Não há fiscalização de fato para o uso do veneno. Os últimos resultados do Programa de Análise de Resíduos de Agrotóxicos (PARA) da Anvisa revelaram amostras com resíduos de agrotóxicos em quantidades acima do limite máximo permitido e com a presença de substâncias químicas não autorizadas para o alimento pesquisado. Constataram também a existência de agrotóxicos em processo de banimento pela Anvisa ou que nunca tiveram registro no Brasil.
Outras questões merecem destaque, recorda o Inca. Uma delas é o fato de o Brasil ainda realizar pulverizações aéreas de agrotóxicos, que ocasionam dispersão destas substâncias pelo ambiente, contaminando amplas áreas e atingindo populações. A outra é a isenção de impostos que o país continua a conceder à indústria, um grande incentivo ao seu fortalecimento, na contramão das medidas recomendadas. E ainda, o fato de o Brasil permitir o uso de agrotóxicos já proibidos em outros países.
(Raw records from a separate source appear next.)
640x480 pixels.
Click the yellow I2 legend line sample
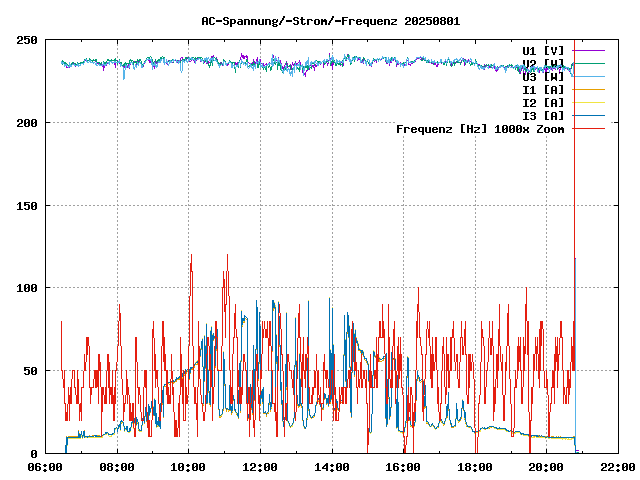[589, 102]
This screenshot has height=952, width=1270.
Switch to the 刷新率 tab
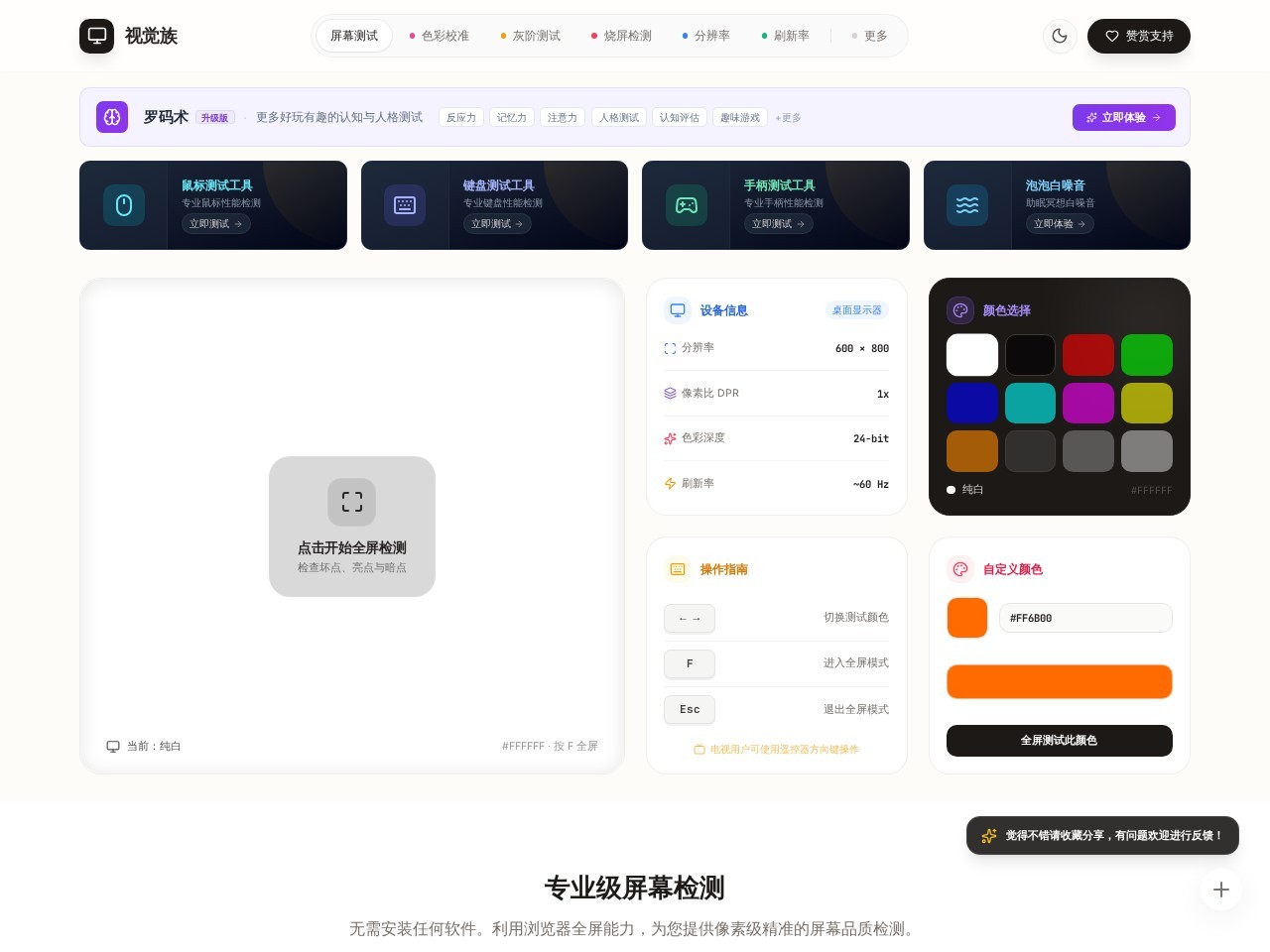[x=785, y=36]
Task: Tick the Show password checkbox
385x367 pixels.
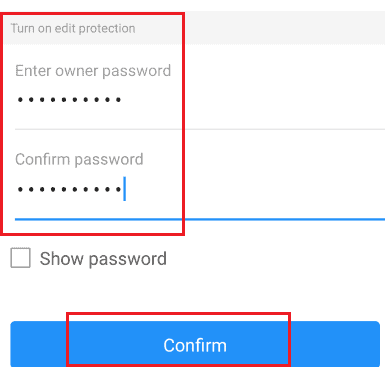Action: (20, 258)
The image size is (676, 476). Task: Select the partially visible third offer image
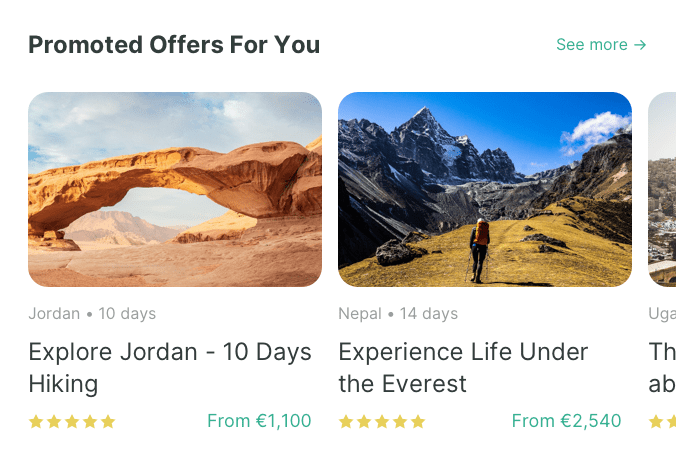662,189
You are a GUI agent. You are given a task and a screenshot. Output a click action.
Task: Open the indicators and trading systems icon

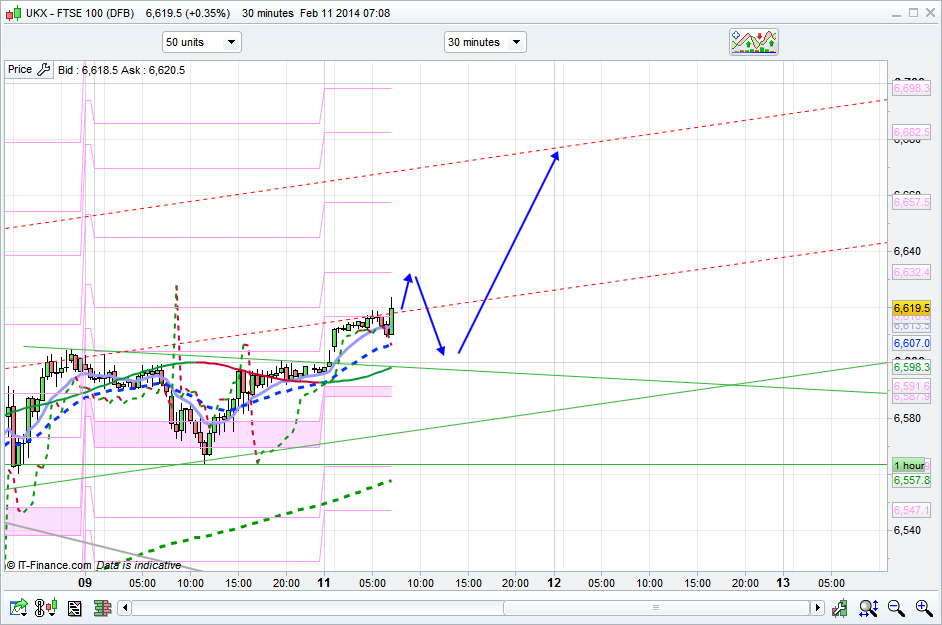tap(753, 42)
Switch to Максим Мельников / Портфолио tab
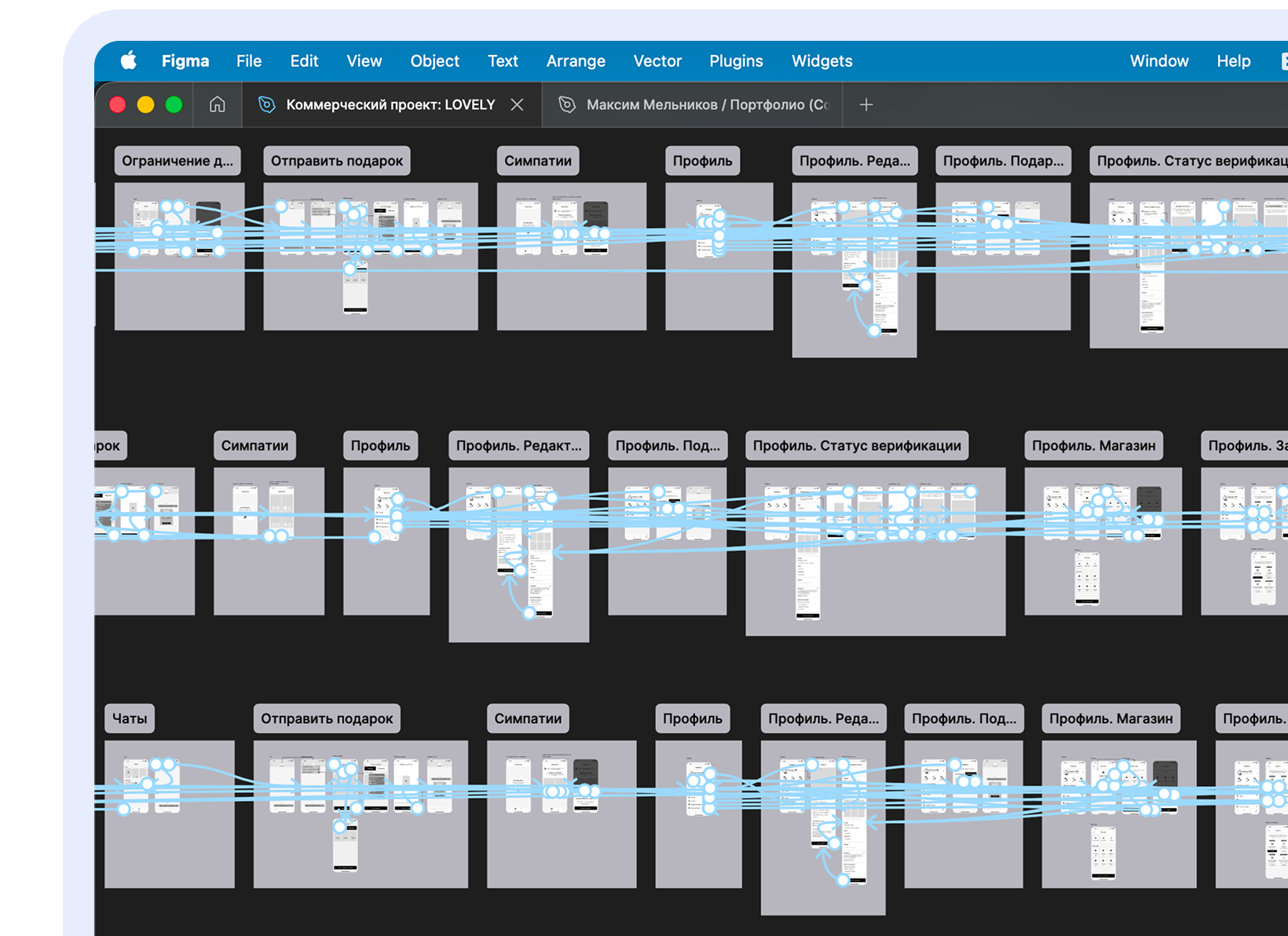Screen dimensions: 1288x936 click(699, 104)
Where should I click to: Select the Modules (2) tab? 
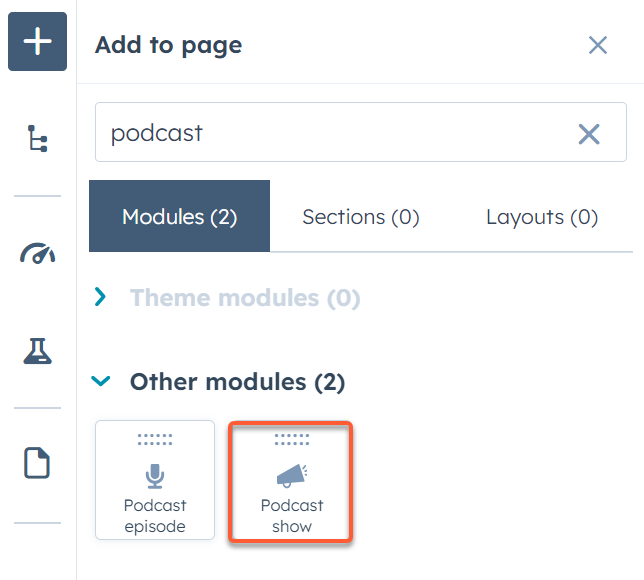tap(179, 216)
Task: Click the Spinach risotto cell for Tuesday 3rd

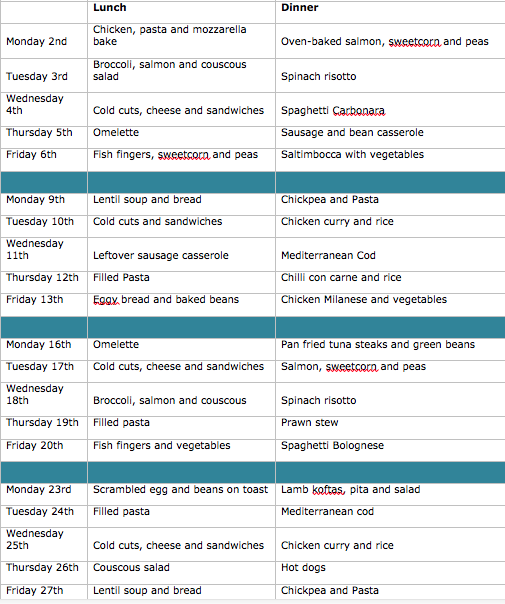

Na grande mídia, o Ministério da Saúde e a indústria de agrotóxicos e transgênicos limitaram-se a negar as evidências apontadas pelo Inca, órgão do próprio Ministério. Na contramão de todas as evidências, a CTNbio acaba de aprovar o plantio de eucalipto transgênico:
Ao longo dos últimos anos, o Inca tem apoiado e participado de diferentes movimentos e ações de enfrentamento aos agrotóxicos, tais como a Campanha Permanente Contra os Agrotóxicos e Pela Vida, o Fórum Estadual de Combate aos Impactos dos Agrotóxicos do Estado do Rio de Janeiro, o Dossiê da Associação Brasileira de Saúde Coletiva (Abrasco) “Um alerta sobre os impactos dos agrotóxicos na saúde”, a Mesa de Controvérsias sobre Agrotóxicos do Conselho Nacional de Segurança Alimentar e Nutricional – Consea e os documentários “O Veneno Está na Mesa 1 e 2”, de Silvio Tendler.
Além dos efeitos tóxicos evidentes descritos na literatura científica nacional e internacional, as ações para o enfrentamento do uso dos agrotóxicos têm como base o Direito Humano à Alimentação Adequada – DHAA (previsto nos artigos 6º e 227º da Constituição da República Federativa do Brasil de 1988), a Política Nacional de Segurança Alimentar e Nutricional (Decreto nº7.272, de 25/08/2010), a Política Nacional de Saúde Integral das Populações do Campo e da Floresta – PNSIPCF (Portaria nº 2.866 de 02/12/2011), a Política Nacional de Saúde do Trabalhador e da #rabalhadora (Portaria nº 1.823, de 23/08/2012) e a Política Nacional de Agroecologia e Produção Orgânica – PNAPO (Decreto nº 7.794, de 20/08/2012).